*QUOTED PASSAGE*:
>>>>
Frank et al. (2001) and O'Reilly and Frank (2006) have also posited that BG gating mechanisms that act to update WM perform similar functions in the motor domain to allow a response to be executed. Indeed, the postulation of the BG as an output gate originated in the motor domain (Chevalier and Deniau 1990). Our data demonstrated activation of the BG when subjects made a motor response compared with when they withheld/inhibited a response (i.e. “no-go”). That the BG were active for both higher level context updates and responding is consistent with the idea that the BG perform a similar gating function in both WM and motor output (see also “Localization within the BG” below). However, our data indicate that the BG are not involved in all forms of updating in WM.

One assumption of the Frank and O'Reilly model is that selectively updating WM leaves non-updated (maintained) portions of WM undisturbed. Presently, the validity of this assumption is unclear. Consider the n-back task, which is regarded as a trademark task of WM updating (Cohen et al. 1997): subjects are required to keep the last n presented items in WM. When a new item is presented, this entails removing an item from WM (i.e. the n + 1 item) and adding the newly presented item into WM. Is this new set of n items a distinct representation (i.e. a new episode) or is it a modification of a prior representation? Although we do not know of data that can address this question, it seems plausible that each adjustment of WM leads to a distinctly new representation/episode. Indeed, such distinctive encoding would be optimal for protecting WM from proactive interference (Jonides and Nee 2006). So, selective updating in WM may not operate as presumed.
<<<<
*MATERIAL SHOWN*:
>>>>
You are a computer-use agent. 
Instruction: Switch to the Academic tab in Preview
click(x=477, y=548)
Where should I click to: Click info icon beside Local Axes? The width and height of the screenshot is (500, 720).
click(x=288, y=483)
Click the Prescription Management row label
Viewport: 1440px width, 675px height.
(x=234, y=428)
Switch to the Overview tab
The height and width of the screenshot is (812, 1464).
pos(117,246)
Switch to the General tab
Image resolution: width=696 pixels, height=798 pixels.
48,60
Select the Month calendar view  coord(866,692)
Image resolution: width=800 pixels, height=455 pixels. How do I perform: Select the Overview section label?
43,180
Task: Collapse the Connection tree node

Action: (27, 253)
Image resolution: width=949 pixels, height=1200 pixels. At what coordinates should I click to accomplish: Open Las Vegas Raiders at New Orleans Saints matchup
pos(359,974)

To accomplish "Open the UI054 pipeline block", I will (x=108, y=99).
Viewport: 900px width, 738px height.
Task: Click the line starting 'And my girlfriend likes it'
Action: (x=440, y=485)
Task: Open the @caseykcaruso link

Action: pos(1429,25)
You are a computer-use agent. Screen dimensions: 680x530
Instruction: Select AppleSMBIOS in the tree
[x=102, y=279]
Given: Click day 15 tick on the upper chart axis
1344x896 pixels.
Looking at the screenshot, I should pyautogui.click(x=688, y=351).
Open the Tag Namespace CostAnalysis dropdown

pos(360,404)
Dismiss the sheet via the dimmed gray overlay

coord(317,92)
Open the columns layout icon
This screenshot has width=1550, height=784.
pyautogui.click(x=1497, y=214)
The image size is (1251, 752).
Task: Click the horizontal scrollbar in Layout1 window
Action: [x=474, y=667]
<<<<
*TO DO*:
1 – In the passage on working memory updating, which task is described as a trademark task of WM updating?
2 – From the passage on working memory updating, transcribe word for word the part that begins with the words containing "Frank et al." and ends with "updating in WM.".

*TASK SOLUTIONS*:
1 – The n-back task.

2 –
Frank et al. (2001) and O'Reilly and Frank (2006) have also posited that BG gating mechanisms that act to update WM perform similar functions in the motor domain to allow a response to be executed. Indeed, the postulation of the BG as an output gate originated in the motor domain (Chevalier and Deniau 1990). Our data demonstrated activation of the BG when subjects made a motor response compared with when they withheld/inhibited a response (i.e. “no-go”). That the BG were active for both higher level context updates and responding is consistent with the idea that the BG perform a similar gating function in both WM and motor output (see also “Localization within the BG” below). However, our data indicate that the BG are not involved in all forms of updating in WM.